30) G.R. No. 92024, November 9, 1990
CONGRESSMAN ENRIQUE T. GARCIA (Second District of Bataan), petitioner, vs. THE
BOARD OF INVESTMENTS, THE DEPARTMENT OF TRADE AND INDUSTRY, LUZON
PETROCHEMICAL CORPORATION, and PILIPINAS SHELL CORPORATION, respondents.

FACTS:
The Bataan Petrochemical Corporation (BPC), which was formed by Taiwanese investors in a
petrochemical project, applied with the BOI for registration as a new domestic producer of
petrochemicals. In its application, it specified Bataan as the plant site and one of the conditions
for registration of the project was the use of "naphtha cracker" and "naphtha" as feedstock or
fuel for its petrochemical plant. The said petrochemical plant was to be a joint venture with
PNOC. The BPC’s application was granted and a certificate of registration was then issued on
February 24, 1988 by the BOI. BPC was given pioneer status and accorded fiscal and other
incentives by BOI such as exemption from taxes on raw materials and repatriation of the entire
proceeds of liquidation investments in currency originally made and at the exchange rate
obtaining at the time of repatriation.
However, in February, 1989, A.T. Chong, the chairman of USI Far East Corporation and the
major investor in BPC, personally delivered to Trade Secretary Jose Concepcion a letter
advising him of BPC's desire to amend the original registration certification of its project by
changing the job site from Limay, Bataan, to Batangas. The reason behind was the insurgency
and unstable labor situation, and the presence in Batangas of a huge liquefied petroleum gas
(LPG) depot owned by the Philippine Shell Corporation.
The petitioner, who is the 2nd district representative of Bataan, vigorously opposed the
proposal. President Aquino also expressed her preference that the plant be established in
Bataan in a conference with the Taiwanese investors, the Secretary of National Defense and
the Chief of Staff of the Armed Forces.

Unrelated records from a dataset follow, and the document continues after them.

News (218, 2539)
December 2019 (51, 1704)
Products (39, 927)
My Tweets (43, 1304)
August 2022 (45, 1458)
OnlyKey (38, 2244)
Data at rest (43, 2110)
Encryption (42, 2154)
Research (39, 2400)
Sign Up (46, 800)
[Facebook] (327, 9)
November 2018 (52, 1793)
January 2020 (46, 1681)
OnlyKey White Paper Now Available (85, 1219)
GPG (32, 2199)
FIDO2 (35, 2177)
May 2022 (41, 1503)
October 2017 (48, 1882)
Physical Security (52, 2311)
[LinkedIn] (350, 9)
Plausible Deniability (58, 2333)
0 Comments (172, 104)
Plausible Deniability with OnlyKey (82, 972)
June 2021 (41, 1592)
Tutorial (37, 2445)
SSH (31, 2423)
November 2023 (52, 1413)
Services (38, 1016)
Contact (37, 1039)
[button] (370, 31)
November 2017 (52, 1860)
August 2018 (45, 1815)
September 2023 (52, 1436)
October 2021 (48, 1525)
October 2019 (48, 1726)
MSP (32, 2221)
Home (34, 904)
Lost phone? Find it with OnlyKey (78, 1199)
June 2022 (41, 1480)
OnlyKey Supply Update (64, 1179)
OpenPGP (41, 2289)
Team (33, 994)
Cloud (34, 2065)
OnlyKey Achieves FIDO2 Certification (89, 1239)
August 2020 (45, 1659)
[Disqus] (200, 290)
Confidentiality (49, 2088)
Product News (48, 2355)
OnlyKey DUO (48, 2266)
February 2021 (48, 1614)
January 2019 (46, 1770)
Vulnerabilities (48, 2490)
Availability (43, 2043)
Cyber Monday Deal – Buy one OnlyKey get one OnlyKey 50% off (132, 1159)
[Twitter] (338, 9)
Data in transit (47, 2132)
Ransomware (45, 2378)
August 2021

However, despite speeches in the Senate and House
opposing the Transfer of the project to Batangas, BPC filed on April 11, 1989 its request for
approval of the amendments.
Its application is as follows: "(1) increasing the investment amount from US $220 million to US
$320 million; (2) increasing the production capacity of its naphtha cracker, polythylene plant and
polypropylene plant; (3) changing the feedstock from naphtha only to "naphtha and/or liquefied
petroleum gas;" and (4) transferring the job site from Limay, Bataan, to Batangas. BOI then
approved the revision of the registration of BPC's petrochemical project.
BOI Vice-Chairman Tomas I. Alcantara testifying before the Committee on Ways and Means of
the Senate asserted that although the BOI has taken a public position preferring Bataan over
Batangas as the site of the petrochemical complex, the BOI or the government for that matter
could only recommend as to where the project should be located and it recognizes and respect
the principle that the final choice is still with the proponent who would in the final analysis
provide the funding or risk capital for the project.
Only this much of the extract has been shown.